== Исходный текст ==
———
К чему я это говорю? От роли в "Двенадцати разгневанных", как и в случае с Бориской Тарковского, я тоже что-то взял. Она мне помогла. На ту пору мне было двадцать лет. И до этого я всё время играл каких-то отроков-подростков, потому что выглядел моложе, чем был на самом деле. А тут вдруг — супермен сорокалетний с приклеенными усами! Один против всех. Сила духа такая, что всех сокрушает. Как это сделать убедительным?
И я себя тогда запрограммировал на то, чтобы у меня в этой роли не было ни одного лишнего движения. Если я поднимаю руку, чтобы, к примеру, взять стакан, то рука моя спокойно, без суеты, от точки до точки, совершает это действие. Если показываю на дверь, тоже — от точки до точки. Никакой юношеской суетливости. Потом это мне очень пригодилось.
Я не играю отрицательных ролей. У меня за всю актёрскую жизнь — только один отрицательный эпизодик в фильме Алексея Германа "Проверка на дорогах". Тогда я согласился на эпизод от нечего делать. Я не знал, кто такой Алексей Герман. Мне, конечно, было известно, кто у него папа — знаменитый советский прозаик и драматург Юрий Герман. А сын его — никому не известный упитанный молодой человек. Других отрицательных ролей у меня нет.
———
== Предоставленные данные ==
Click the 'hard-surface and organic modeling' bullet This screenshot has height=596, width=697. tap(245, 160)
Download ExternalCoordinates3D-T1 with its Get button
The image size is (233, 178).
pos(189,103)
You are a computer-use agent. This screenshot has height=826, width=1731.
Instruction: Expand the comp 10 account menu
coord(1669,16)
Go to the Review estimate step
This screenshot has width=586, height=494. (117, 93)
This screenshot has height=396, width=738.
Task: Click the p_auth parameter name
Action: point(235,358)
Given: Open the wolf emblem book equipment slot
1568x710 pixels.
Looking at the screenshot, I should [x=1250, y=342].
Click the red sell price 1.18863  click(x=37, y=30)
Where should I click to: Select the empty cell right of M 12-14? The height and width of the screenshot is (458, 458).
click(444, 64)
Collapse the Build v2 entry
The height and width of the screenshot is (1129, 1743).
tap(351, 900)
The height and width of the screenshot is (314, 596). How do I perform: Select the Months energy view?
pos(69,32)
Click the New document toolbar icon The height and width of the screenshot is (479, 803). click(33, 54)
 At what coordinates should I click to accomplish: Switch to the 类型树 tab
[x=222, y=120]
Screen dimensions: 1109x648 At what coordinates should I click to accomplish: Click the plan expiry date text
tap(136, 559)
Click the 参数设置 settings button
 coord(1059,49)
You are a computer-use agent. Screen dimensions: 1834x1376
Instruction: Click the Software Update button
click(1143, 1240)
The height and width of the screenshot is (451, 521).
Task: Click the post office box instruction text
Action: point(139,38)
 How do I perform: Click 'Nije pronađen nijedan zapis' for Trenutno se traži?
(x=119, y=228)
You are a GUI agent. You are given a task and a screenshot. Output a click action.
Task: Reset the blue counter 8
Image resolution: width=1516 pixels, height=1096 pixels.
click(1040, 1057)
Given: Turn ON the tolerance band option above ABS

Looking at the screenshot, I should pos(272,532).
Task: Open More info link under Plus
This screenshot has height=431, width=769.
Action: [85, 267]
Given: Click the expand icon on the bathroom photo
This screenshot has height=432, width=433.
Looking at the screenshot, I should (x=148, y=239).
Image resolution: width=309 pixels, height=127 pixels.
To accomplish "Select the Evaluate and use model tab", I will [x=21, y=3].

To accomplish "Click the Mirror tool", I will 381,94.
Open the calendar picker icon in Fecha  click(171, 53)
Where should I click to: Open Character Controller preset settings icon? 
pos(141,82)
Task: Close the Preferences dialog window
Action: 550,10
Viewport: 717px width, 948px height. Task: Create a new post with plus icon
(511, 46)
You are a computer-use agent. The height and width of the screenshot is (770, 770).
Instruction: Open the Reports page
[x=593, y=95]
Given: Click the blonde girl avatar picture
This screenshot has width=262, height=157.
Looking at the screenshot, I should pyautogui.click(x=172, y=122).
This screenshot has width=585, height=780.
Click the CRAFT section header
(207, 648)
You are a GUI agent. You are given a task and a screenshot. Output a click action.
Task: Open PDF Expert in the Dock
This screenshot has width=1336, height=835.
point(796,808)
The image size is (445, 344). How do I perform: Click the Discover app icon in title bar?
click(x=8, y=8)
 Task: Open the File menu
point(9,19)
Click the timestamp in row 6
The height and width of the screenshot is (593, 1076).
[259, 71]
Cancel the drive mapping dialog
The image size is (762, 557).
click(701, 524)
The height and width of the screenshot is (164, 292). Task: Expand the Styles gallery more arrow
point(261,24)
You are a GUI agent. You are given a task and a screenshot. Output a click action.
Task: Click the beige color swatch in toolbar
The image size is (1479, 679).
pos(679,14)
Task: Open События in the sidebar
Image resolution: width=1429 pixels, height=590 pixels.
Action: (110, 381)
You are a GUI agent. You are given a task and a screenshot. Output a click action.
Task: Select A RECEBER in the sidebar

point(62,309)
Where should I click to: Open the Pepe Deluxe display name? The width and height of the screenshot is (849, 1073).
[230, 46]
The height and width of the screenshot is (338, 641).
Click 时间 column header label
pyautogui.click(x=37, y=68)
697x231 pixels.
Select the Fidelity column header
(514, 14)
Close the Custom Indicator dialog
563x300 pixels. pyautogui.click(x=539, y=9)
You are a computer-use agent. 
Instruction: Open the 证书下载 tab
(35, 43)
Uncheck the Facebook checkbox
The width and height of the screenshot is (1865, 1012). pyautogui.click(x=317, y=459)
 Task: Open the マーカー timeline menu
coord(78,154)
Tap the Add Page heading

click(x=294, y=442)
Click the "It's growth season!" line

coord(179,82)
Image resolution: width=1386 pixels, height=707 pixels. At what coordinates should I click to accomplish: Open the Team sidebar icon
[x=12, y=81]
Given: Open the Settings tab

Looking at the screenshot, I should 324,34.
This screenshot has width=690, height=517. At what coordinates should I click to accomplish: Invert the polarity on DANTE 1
———
== Что нужно сделать ==
1. В каком фильме Алексея Германа был единственный отрицательный эпизод, упомянутый в отрывке?
2. Перепишите из отрывка без изменений фрагмент: начните с места, где стоят слова «Я не играю отрицательных», и остановитесь после слов «у меня нет.».
Отвечайте, опираясь только на текст.

== Ответы по заданиям ==
1. «Проверка на дорогах».

2.
Я не играю отрицательных ролей. У меня за всю актёрскую жизнь — только один отрицательный эпизодик в фильме Алексея Германа "Проверка на дорогах". Тогда я согласился на эпизод от нечего делать. Я не знал, кто такой Алексей Герман. Мне, конечно, было известно, кто у него папа — знаменитый советский прозаик и драматург Юрий Герман. А сын его — никому не известный упитанный молодой человек. Других отрицательных ролей у меня нет.